MAYOR Geefre “Kalay” Alonsabe of Alimodian, Iloilo, a Liberal Party (LP) member, was the lone municipal mayor who joined Iloilo Governor Arthur “Art” Defensor Sr. when Davao City Mayor Rodrigo “Rody” Duterte, a PDP-Laban stalwart and rumored presidential aspirant, visited the Iloilo Provincial Capitol on Friday morning.

If the LP hierarchy is not jealous, it will not sanction Alonsabe, who seemed to be more excited and interested only on Duterte as a tough guy or a macho man, than as a potential rival of LP’s presumed standard bearer in 2016, Department of Interior and Local Government (DILG) Sec.

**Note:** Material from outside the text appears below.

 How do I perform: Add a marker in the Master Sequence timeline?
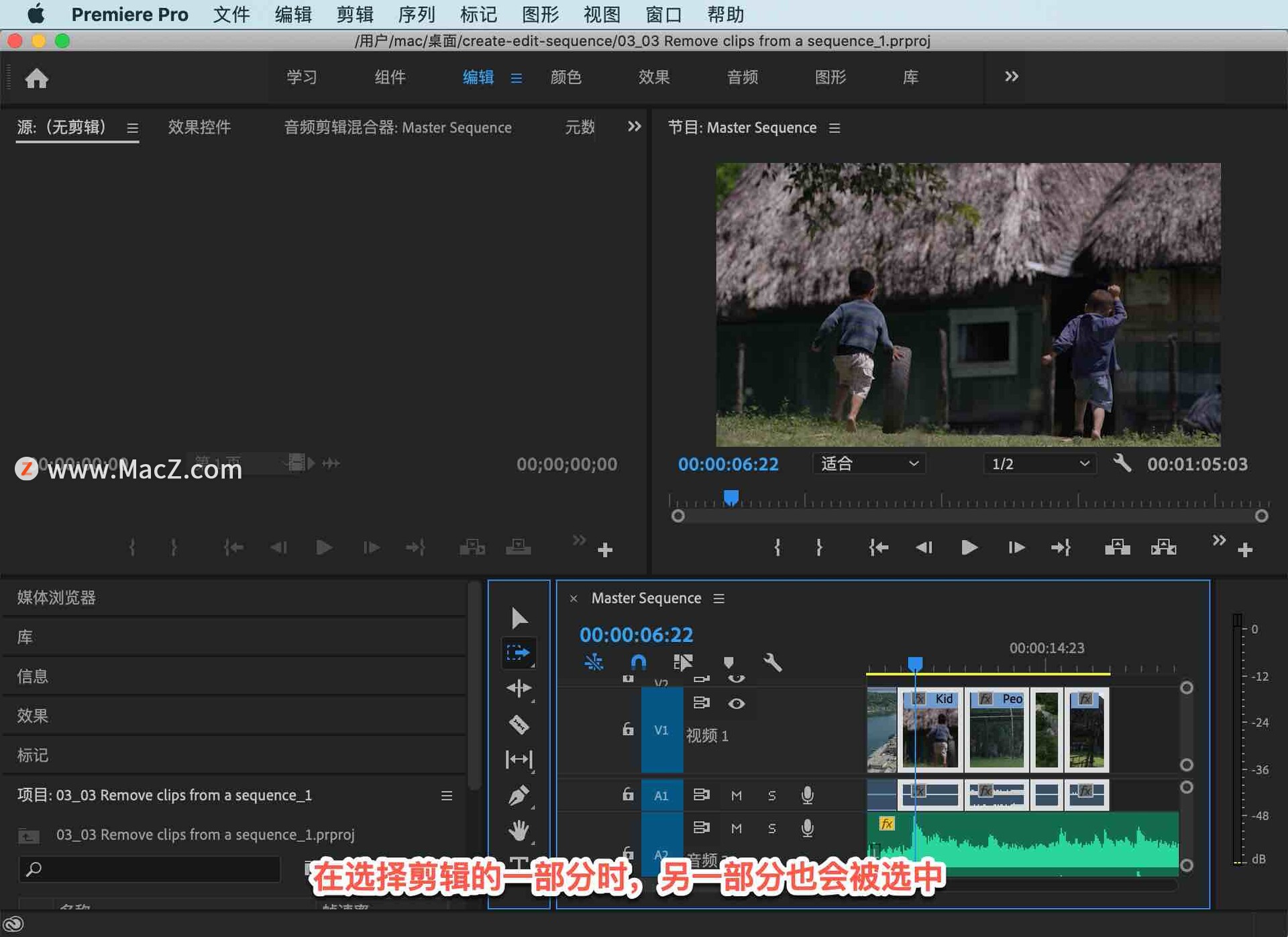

Mar Roxas.

Alonsabe’s personal admiration for Duterte does not mean he is willing to shift allegiance from LP to PDP-Laban.

Admiration is different from loyalty.

He admires Duterte but his loyalty is still probably with Roxas.

Currently scouring for more grassroots support, Duterte would love to be adopted by Alonsabe and other Iloilo mayors who are mostly LP allies.

Duterte did not have any idea, of course, that Alonsabe, an aggressive and popular public servant, is facing a graft case in the Ombudsman for the release of P3.241-million fertilizer funds in 2004 to a cooperative linked to former Iloilo second district congressman Augusto “Boboy” Syjuco Jr.

Duterte’s campaign in Western Visayas is expected to snowball with the help of his well-respected regional coordinator, Rotarian and lawyer Hansel Didulo.


If the mea culpa committed recently by Iloilo City Mayor Jed Patrick Mabilog in the signing of the memorandum of agreement (MOA) on the enforcement of the wheel clamping ordinance happened when the city mayor was Mansueto Malabor, the city council would have been up in arms.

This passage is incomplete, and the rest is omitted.